A military veteran wants to serve his city as a police officer, but says bogus tickets got him locked up.

"I just knew I wanted to do something more with my life."

A 20 year career in the U.S. Army took Samuel Danridge all over the world. However, in the spring of last year, he came home to Philadelphia, hoping to trade one uniform for another.

"I served my country," Danridge told FOX 29's Bruce Gordon Thursday. "Why not go home and try to make my community a better place by being in law enforcement? 43 years old, but I still got a lot of fire left, still got a lot of energy left, still got a lot of experience left."

Danridge applied to become a Philadelphia police officer. He says he took and passed all the required tests.

Things looked good. Then, he got a phone call from the police department. The message: "'You've got tickets you need to take care of before we can get into police academy.'"

Danridge says he paid off a slew of parking tickets, though many seemed bogus, dating from the mid-90s when he was in basic training out of state.

Nearly 18 months into the process, he thought he was back on course to the academy and his new career.

Then, on December 4th, another call. This message? "'I thought we told you to take care of these tickets. You have a warrant out for your arrest.' I kind of shot up like, 'A warrant?'"

This time, it was a bunch of moving violations, dating back to 1994. He wasn't sure these were legit either, but was sure if the tickets had been issued they'd been paid.

Danridge says he went to traffic court to sort out the confusion, but was told the warrant was valid.

"I was handcuffed, stood up. Cop put me in handcuffs," he says of the embarrassing ordeal, (and they) "handed me over to the sheriffs, who put me in a cell."

Danridge says he spent two hours in that cell over tickets he knew he didn't owe. Earlier this week, he received a letter from PennDOT confirming any outstanding violations were taken care of in May of 2006 and that his record was in fact clean.

Danridge says he told a police sergeant handling his application about the letter.

The response?

"'I don't care. You've got to start this process all over-- all the way over--as in apply online the way I did in 2016."
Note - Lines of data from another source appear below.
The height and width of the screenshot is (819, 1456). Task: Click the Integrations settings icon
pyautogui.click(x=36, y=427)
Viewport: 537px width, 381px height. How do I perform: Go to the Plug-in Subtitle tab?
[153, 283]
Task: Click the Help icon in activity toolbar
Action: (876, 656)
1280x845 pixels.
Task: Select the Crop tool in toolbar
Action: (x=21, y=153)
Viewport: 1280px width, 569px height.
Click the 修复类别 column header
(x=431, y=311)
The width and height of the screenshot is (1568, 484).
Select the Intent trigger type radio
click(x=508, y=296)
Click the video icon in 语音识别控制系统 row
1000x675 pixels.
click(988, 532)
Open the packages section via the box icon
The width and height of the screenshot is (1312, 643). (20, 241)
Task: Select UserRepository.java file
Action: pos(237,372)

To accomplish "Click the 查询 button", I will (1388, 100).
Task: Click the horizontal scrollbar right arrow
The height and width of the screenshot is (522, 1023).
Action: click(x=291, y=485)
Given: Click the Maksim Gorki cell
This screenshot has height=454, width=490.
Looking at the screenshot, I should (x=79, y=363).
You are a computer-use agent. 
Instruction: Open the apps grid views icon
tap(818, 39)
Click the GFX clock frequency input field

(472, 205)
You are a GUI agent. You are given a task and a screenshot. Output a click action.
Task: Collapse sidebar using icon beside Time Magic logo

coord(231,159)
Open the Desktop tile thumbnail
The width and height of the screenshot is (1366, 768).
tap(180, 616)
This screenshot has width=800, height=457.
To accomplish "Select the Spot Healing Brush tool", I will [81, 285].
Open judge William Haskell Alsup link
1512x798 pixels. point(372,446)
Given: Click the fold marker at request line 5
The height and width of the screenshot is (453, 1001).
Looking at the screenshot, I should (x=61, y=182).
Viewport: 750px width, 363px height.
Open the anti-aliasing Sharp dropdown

FOX 29's Bruce Gordon reached out to Philadelphia police for comment. A spokesman said he will look into the matter and explain--within the rules of personnel issues and privacy--what caused this application to go off the rails.

As for Danridge? Well, if you thought the desire to serve and protect had been sucked out of him by this experience you'd be wrong.

"Right now, I still want to do what I planned to do two years ago," he said. "Serve my community."